**EXCERPT TO READ**.
══════

Nick Hodge talks to Fiore Exploration CEO Tim Warman about its Pampas El Penon gold project in Chile, its proximity to Yamana's Augusta Victoria, and upcoming catalysts for the company.
Nick Hodge: Hi, this is Nick Hodge, the Editor of Nick's Notebook. I'm talking today with Tim Warman of Fiore Exploration (TSX-V: F)(OTC: FIORF). This is a company we financed back in September at C$0.55. They are currently exploring the Pampas El Penon project in Chile for gold. It's located near Yamana's Flagship El Penon Gold-Silver Mine Augusta Victoria. Tim, thanks a lot for joining us today.
Tim Warman: Well thanks Nick. It's good to chat with you.
Nick Hodge: Tim, just a little bit on your background here. You were involved with junior mining companies, exploration companies that discovered 30 million ounces of gold over the past decade, and you're also the VP of Corporate Development at Aurelian Resource, which sold for, I believe it was C$1.2 billion Canadian to Kinross, so you have a bit of background in the space there, quite good background actually. Can you just talk for a second on how you plan to apply that to the Fiore situation.
Tim Warman: Yeah, absolutely. I've worked for a number of very successful companies over the past several years. Aurelian Resources, obviously, with the Fruta del Norte deposit in Ecuador that now Lundin Gold is putting into production. I was also involved with the Dalradian Resources, with their Curraghinalt deposit in Northern Ireland, but really the bulk of my background has been in Latin America. That's really where my strength and my expertise lies, is looking at projects in Latin America, and particularly in places like Chile, which is really known more its copper deposits, rather than its gold deposits.
Right now there's not a lot of people exploring really anywhere in the world, but in particular Latin America. That really leaves a niche available for people who know the country, who know how to work there, who know the deposits, and have a sense for where the potential lies there.
Nick Hodge: Let's talk about the potential. You mentioned that Chile is known more for copper, and it certainly is, as the world's larger copper producer and exporter, but its really up and coming for gold, something like the 14th largest gold producer in the world. What do you see there in addition to your neighbor there, the El Penon Project? Talk maybe a little bit about that project, and then what you see in the geology there.

══════

**DATA ROWS**.
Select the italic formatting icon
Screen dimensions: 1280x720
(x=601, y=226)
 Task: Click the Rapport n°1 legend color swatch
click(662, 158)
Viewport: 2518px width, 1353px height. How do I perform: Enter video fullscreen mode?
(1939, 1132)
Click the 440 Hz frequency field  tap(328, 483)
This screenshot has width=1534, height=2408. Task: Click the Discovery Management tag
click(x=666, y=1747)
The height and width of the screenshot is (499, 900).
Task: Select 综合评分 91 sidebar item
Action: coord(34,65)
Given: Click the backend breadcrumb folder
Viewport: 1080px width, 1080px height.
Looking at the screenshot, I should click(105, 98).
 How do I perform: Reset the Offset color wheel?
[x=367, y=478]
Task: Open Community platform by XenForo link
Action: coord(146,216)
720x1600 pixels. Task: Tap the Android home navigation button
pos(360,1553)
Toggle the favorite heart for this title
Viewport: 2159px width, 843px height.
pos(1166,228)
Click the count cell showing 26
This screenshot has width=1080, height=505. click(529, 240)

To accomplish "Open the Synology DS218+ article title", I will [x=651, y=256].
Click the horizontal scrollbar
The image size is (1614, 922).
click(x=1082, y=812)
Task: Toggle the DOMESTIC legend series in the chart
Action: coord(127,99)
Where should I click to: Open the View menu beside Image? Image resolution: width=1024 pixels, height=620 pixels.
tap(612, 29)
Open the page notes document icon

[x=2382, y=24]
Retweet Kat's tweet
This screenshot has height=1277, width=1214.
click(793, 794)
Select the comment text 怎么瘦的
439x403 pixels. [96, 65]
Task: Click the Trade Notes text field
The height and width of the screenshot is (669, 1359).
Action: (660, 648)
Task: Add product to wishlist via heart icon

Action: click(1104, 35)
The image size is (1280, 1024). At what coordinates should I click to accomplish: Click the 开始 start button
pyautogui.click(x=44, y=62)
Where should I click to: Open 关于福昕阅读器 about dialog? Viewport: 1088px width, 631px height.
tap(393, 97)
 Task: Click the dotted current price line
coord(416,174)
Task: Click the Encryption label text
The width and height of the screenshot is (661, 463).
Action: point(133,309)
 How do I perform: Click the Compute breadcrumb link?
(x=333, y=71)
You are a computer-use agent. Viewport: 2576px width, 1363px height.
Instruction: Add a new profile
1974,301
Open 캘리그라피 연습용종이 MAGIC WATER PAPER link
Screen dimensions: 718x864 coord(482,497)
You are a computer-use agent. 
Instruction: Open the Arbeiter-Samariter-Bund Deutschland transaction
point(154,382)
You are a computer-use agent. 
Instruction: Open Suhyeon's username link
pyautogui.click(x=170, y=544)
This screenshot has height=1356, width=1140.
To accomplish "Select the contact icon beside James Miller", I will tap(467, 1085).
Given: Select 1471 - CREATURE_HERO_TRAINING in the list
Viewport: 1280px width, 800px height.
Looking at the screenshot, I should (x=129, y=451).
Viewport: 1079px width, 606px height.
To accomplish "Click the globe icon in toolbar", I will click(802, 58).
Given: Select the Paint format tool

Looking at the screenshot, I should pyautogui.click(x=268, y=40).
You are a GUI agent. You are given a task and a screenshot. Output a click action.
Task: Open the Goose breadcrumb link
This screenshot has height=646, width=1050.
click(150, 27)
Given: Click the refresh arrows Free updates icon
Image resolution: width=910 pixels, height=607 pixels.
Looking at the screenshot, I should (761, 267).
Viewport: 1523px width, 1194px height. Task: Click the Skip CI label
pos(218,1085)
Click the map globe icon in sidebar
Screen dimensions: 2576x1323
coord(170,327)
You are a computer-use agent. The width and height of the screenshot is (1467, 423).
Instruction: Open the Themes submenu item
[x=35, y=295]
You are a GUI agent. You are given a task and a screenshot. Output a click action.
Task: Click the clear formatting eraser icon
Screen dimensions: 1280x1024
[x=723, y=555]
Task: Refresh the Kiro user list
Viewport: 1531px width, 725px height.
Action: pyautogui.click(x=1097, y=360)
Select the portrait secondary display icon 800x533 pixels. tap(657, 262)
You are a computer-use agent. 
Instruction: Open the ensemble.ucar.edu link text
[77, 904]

══════

**SHORT TASK A**. Decide whether each statement agrees with the interview with Fiore Exploration's CEO. Answer yes or no for each and quote the deciding words. (i) Nick Hodge's side financed Fiore Exploration in September at C$0.55. (ii) Most of Tim Warman's background has been in Africa. (iii) Aurelian Resources was sold to Kinross.
**SHORT TASK B**. In the interview with Fiore Exploration's CEO, which deposit in Northern Ireland does Tim Warman name in connection with Dalradian Resources?

**OUTPUT A**.
(i) Yes: "This is a company we financed back in September at C$0.55."
(ii) No: "really the bulk of my background has been in Latin America."
(iii) Yes: "which sold for, I believe it was C$1.2 billion Canadian to Kinross"

**OUTPUT B**. The Curraghinalt deposit.